Fei Mu

Fei Mu

Song of China (Fei Mu & Luo Mingyou, 1935) – March 3, 2017

There’s a lot of really interesting background on this film, its production, and eventual release in the US at The Chinese Mirror. To summarize: this was an attempt by the Lianhua studio to make a hit following the suicide of its biggest star, Ruan Lingyu. It didn’t quite work, but the film was picked up by an American producer who liked it and he released it in the US, the first Chinese film to be so distributed. Setting the pattern for the next 80+ years of Chinese film distribution in America, however, said producer recut the film, drastically changing its ending, and redid the score and the intertitles to fit better the Orientalist preconceptions of the American audience. An example cited by the above article:

The titles perpetuate the Western myth that Chinese, even common people, only speak in flowery complex sentences. For example, at one point the intertitles relate the passage of time, in English, as:

“Seven times the pear tree has come into blossom”

The actual Chinese intertitle: “Seven years later”

What remains of the film is a 45 minute fragment, missing at least one reel, with the bastardized American ending. But it’s one of the few surviving films from director Fei Mu, serving here as co-director. It’s about one man’s struggle to live up to his dead father’s value system (care for children and old people) while his son revels in the glossy temptations of modern life. He moves the family (wife, son, daughter, daughter-in-law (pernicious, naturally), and grandson) back to the country, where they hope to reconnect with traditional Confucian virtues. The man does, but the younger generation is unsalvageable and eventually returns to the city. What happens next depends on the extant version, of which three are known to exist (the article above explains them all).

This is strictly fairy tale parable stuff, but Fei and Luo Mingyou complicate it in ways you can barely see through the American nonsense. Most especially in the story of the daughter, who falls in love with a man who doesn’t respect tradition.
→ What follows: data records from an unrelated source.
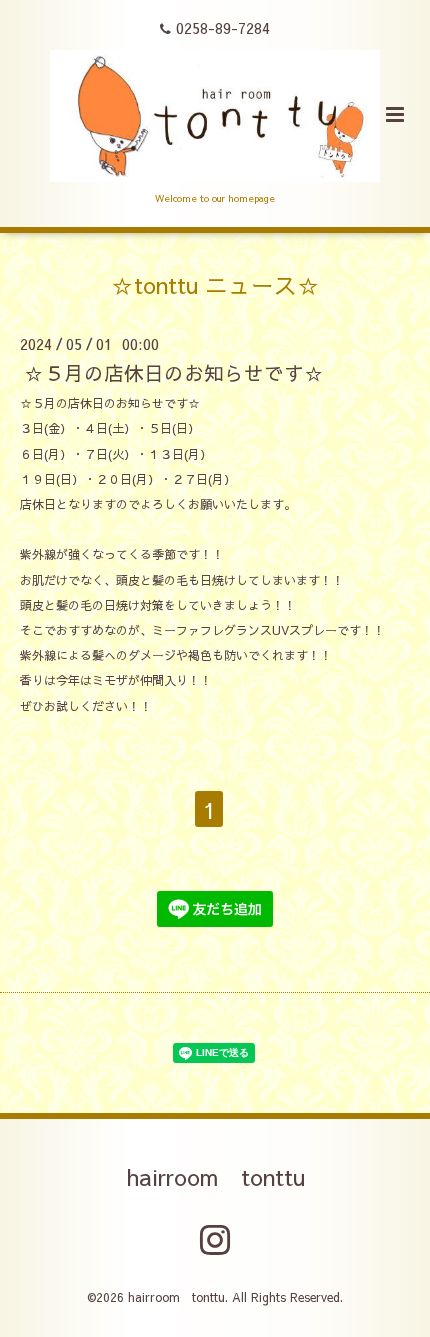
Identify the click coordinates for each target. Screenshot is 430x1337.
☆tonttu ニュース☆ (215, 283)
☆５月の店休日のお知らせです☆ (174, 372)
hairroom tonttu (215, 1176)
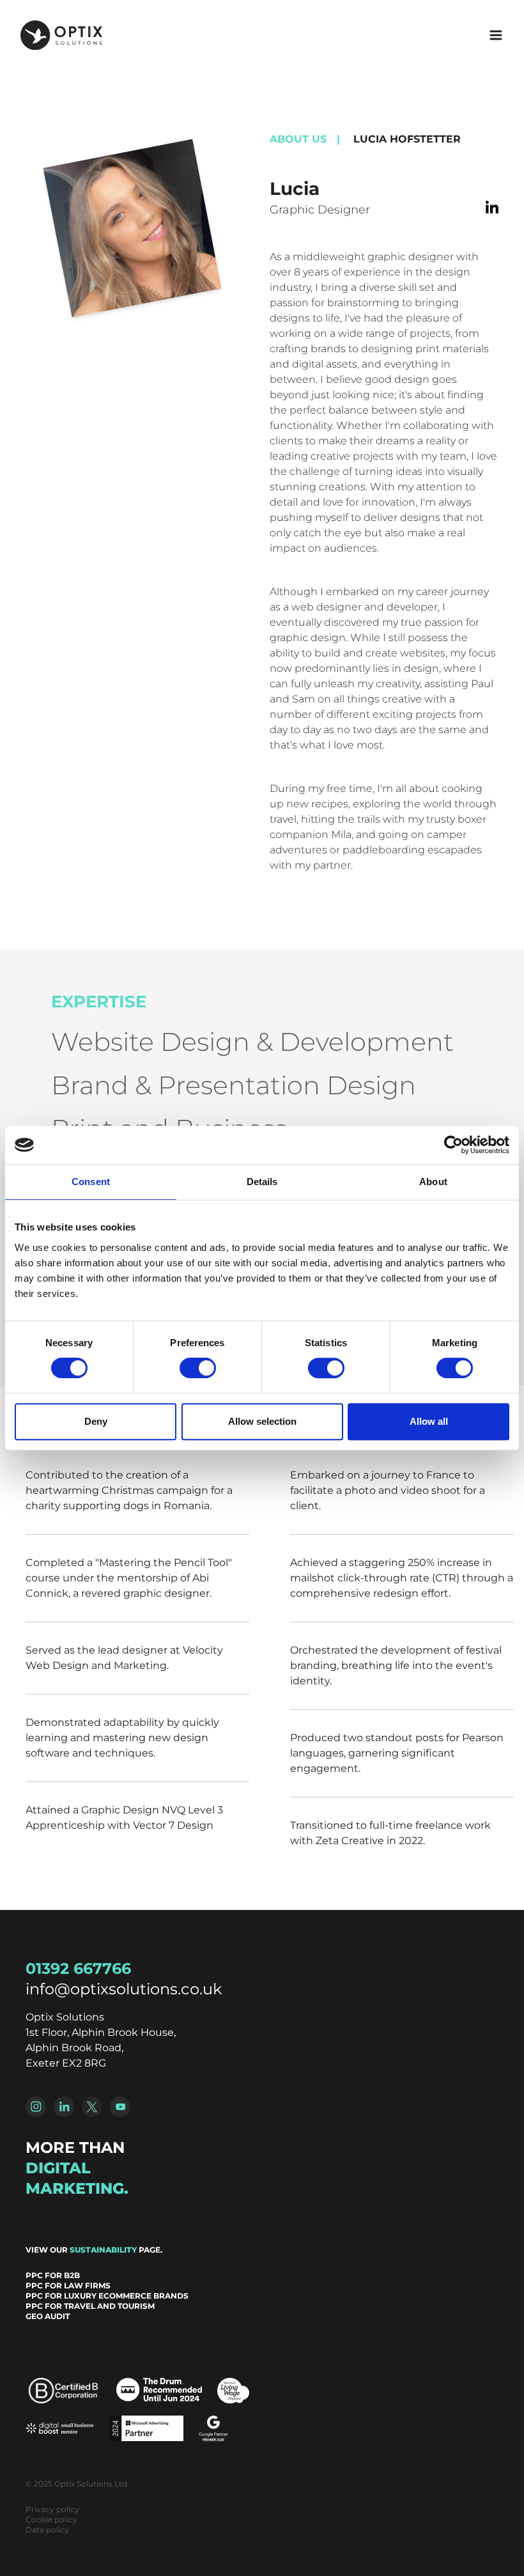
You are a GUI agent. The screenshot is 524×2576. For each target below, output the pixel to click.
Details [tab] (262, 1181)
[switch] (198, 1368)
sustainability (103, 2249)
Her parents catch her in the act of eloping, a latticework screen separating her from the camera, literally imprisoning her as she slowly retreats back into her room. Obvious as it is, the film would be unbearably didactic were it not for such expressionist touches.
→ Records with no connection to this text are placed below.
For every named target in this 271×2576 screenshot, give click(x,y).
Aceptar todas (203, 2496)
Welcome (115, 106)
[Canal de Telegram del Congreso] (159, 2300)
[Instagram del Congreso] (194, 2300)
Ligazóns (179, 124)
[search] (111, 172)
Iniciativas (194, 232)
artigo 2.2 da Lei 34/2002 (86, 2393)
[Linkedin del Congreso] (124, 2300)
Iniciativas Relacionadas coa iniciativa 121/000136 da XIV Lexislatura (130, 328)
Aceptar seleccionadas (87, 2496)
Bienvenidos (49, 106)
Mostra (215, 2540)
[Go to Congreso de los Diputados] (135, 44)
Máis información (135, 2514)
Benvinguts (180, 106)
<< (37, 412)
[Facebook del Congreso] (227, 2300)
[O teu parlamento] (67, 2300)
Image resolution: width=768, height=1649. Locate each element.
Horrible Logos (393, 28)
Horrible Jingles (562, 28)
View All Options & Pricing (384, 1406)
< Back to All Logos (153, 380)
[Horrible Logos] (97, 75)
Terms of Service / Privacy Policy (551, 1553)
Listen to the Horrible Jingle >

Adding to the unease is this idea of dragging one’s family out to the country to reconnect with “real values” outside of corrupt modernity. It’s really not so different from the forced relocations of Mao’s various schemes to break the bourgeoisie and (increasingly, as time passed) his political opponents, up to and including the Cultural Revolution. The conflation of tradition and morality, and its corollary glorification of the rural over the urban, is particularly pernicious, and it remains a driving force behind contemporary politics around the globe.

Spring in a Small Town (1948) — January 17, 2019

A mood. The impossibility of putting life back together after everything has fallen apart.